Task: In the article about the Diversity Architectural Antenna, retype everything from "Fertitta has been" down to "and architects appreciate." word for word.

Provided text:
--------------------------------------------------

The Diversity Architectural™ Antenna offers a single wireless solution for band, choir and gym spaces and does so with the aesthetics of each room in mind, but also has one other advantage in the gym: its slim profile presents less of a target for students with basketballs
Walpole, MA, USA, March 13, 2023 — RF Venue, a leading global manufacturer of antenna and RF communications wireless audio essentials, offers plenty of advantages to users and their clients, most notably the virtual elimination of dropouts for wireless systems such as microphones. But the company’s new Diversity Architectural™ Antenna offers all that and one other unique benefit: its sleek, low-profile design and ability to fit snugly beneath a polycarbonate protective cover make it safe and secure against errant basketballs in the gym at the Lumberton Early Childhood Center in Lumberton, Texas. Joe Fertitta, CEO/President of CueBlue, a Houston-based AVL systems design and integration company that did installations of the Diversity Architectural Antenna at two schools in the Lumberton Independent School District (ISD) in this Beaumont, TX suburb in January 2023, remarks, “It’s a very practical consideration: with the antennas needing to be located between 10 and 12 feet above the floor and near the basketball hoops, an antenna there will get hit. Using the Diversity Architectural Antenna, we know it’ll survive this environment nicely.”
Fertitta has been a fan of RF Venue’s products for years, relying upon them for both live-event production and installation projects to assure the absence of wireless systems dropouts. In fact, CueBlue has recently become an RF Venue authorized dealer. The Diversity Architectural Antenna, says Fertitta, offers “a new level of service for clients.” Featuring a slim profile enclosure, the Diversity Architectural Antenna can be installed in any position on a wall or ceiling and can be painted to match any interior for near invisibility. And using its unique patent-pending dual-feed antenna design, both A and B diversity connections are provided, so there’s no need to install two separately spaced antennas, resulting in a more professional look that room designers and architects appreciate.
Those two aspects were both highlighted in the Lumberton ISD installations. “We had originally specified the RF Venue Diversity Fin antenna and that would have been fine, but then the Diversity Architectural Antenna became available and we made that an option,” Fertitta says. “The fact that the D-Arc can be painted made it that much better a fit for this project, and the architect was thrilled.” The D-Arc’s dual-feed antenna design also eliminated the need to run conduit between the two whip antennas that had been used in the past. “That makes them easier for us on the installation and for the electrician, who didn’t have to run conduit,” says Fertitta. He adds that the Diversity Architectural Antenna is also exceptionally adaptable when it comes to mounting. For instance, in the band and choir halls, soundproofing on the walls made those locations unusable, but the D-Arc had no problem being installed in the rooms’ ceiling. In the gym, the D-Arc is easily attached to a cinderblock wall. “And it looks great there,” too,” he says. “But most importantly, they work perfectly anywhere you put them.”

--------------------------------------------------

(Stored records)

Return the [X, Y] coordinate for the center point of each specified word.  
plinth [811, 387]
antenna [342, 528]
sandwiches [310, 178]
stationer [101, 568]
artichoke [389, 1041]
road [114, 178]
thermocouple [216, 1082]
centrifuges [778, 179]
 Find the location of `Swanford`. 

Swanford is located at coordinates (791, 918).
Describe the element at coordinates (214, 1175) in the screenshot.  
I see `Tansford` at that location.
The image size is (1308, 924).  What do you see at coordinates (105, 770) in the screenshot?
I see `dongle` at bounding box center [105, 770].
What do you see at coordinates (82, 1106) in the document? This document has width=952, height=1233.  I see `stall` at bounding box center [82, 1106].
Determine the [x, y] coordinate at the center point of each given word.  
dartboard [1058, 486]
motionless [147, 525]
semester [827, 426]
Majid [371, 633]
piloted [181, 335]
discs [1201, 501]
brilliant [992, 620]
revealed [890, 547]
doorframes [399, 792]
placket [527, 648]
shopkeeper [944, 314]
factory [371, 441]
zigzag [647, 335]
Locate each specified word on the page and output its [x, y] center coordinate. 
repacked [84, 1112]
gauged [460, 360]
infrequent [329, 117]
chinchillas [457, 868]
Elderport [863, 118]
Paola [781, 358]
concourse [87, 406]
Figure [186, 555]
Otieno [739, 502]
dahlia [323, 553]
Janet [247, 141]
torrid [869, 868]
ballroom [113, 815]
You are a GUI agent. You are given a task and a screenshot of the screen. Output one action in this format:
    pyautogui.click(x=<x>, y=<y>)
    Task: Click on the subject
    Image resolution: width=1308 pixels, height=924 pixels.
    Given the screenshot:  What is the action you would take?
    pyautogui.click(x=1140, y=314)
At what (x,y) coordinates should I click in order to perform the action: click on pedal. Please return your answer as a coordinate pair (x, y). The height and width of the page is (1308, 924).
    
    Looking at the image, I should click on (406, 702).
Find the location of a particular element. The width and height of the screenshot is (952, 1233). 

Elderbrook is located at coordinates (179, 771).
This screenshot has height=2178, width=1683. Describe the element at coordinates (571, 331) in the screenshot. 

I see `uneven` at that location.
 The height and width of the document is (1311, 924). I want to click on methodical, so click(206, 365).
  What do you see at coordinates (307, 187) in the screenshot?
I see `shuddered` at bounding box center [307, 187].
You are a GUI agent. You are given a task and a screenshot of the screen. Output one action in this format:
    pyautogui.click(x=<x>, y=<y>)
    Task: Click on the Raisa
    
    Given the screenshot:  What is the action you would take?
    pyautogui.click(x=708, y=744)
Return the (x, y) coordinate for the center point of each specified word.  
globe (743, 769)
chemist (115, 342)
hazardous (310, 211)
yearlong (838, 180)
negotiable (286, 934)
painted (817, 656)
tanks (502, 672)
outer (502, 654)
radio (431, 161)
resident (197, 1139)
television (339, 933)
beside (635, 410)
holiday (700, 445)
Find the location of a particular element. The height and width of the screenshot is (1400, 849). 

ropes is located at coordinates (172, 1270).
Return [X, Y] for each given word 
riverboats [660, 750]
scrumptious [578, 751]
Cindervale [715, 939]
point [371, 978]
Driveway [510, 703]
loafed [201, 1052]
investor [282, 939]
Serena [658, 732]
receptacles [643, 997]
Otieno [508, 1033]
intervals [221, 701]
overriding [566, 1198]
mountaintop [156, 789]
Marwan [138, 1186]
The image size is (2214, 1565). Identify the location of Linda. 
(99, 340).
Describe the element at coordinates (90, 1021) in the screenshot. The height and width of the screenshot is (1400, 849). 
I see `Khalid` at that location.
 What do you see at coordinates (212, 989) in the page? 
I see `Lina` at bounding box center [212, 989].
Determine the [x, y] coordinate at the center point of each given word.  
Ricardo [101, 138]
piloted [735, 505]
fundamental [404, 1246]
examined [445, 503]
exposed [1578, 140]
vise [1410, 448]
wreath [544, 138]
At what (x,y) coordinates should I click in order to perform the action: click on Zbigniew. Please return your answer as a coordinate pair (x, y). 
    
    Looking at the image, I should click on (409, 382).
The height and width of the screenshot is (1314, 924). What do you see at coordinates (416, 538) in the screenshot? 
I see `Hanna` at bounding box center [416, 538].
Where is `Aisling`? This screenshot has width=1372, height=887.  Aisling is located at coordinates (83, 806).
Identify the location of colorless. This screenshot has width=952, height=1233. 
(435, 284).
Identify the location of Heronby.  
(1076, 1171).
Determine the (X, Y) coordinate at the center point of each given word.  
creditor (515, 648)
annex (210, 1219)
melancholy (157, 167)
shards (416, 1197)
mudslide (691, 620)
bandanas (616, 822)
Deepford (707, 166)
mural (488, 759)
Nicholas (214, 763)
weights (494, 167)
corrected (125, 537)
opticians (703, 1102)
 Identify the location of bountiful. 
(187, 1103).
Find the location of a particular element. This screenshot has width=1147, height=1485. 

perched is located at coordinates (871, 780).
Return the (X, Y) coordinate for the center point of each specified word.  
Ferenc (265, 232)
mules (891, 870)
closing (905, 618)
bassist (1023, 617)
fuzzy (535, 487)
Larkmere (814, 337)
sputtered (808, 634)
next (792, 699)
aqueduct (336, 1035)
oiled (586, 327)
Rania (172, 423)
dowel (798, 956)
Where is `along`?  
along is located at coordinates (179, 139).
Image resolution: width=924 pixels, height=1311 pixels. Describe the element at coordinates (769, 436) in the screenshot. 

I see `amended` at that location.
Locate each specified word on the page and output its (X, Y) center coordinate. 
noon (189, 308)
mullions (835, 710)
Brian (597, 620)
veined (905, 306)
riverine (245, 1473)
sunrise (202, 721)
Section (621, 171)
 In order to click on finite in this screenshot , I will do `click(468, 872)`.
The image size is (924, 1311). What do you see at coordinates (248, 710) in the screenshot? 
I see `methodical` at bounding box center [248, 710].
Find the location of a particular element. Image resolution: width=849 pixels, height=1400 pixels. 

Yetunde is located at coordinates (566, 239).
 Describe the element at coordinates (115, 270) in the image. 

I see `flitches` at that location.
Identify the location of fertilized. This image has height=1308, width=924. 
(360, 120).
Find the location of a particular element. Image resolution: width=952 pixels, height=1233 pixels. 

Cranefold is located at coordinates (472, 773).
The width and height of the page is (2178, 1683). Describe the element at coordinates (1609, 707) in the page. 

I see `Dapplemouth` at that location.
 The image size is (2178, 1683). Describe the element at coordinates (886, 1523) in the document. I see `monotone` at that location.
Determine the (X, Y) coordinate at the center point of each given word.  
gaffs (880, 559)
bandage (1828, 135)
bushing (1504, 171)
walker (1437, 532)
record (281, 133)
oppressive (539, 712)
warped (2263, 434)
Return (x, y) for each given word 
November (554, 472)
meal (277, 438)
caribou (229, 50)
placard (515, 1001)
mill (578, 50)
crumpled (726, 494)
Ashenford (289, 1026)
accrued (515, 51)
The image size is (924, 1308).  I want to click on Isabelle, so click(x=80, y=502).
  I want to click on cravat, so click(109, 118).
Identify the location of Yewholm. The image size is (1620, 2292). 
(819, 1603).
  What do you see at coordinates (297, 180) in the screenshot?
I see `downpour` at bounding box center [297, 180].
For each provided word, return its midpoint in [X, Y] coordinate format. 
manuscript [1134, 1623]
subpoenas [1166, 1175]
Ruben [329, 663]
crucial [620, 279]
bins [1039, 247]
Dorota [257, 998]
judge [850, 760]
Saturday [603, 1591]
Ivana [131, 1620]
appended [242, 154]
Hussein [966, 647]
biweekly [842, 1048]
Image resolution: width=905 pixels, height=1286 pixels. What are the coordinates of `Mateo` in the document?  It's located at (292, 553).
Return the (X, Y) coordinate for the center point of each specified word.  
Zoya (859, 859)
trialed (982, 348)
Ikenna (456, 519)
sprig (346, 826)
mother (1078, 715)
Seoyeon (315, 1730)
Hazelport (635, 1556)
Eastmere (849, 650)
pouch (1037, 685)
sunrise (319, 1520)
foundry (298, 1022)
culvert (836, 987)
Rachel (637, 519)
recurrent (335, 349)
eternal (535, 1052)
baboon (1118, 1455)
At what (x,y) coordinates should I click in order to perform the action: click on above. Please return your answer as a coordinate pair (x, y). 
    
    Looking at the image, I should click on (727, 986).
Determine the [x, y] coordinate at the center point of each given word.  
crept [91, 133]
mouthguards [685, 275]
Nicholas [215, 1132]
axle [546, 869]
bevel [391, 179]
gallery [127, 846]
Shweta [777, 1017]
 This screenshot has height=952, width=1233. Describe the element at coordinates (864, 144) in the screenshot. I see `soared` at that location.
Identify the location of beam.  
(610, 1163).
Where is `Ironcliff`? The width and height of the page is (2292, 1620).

--------------------------------------------------

Reply to the exercise:
Fertitta has been a fan of RF Venue’s products for years, relying upon them for both live-event production and installation projects to assure the absence of wireless systems dropouts. In fact, CueBlue has recently become an RF Venue authorized dealer. The Diversity Architectural Antenna, says Fertitta, offers “a new level of service for clients.” Featuring a slim profile enclosure, the Diversity Architectural Antenna can be installed in any position on a wall or ceiling and can be painted to match any interior for near invisibility. And using its unique patent-pending dual-feed antenna design, both A and B diversity connections are provided, so there’s no need to install two separately spaced antennas, resulting in a more professional look that room designers and architects appreciate.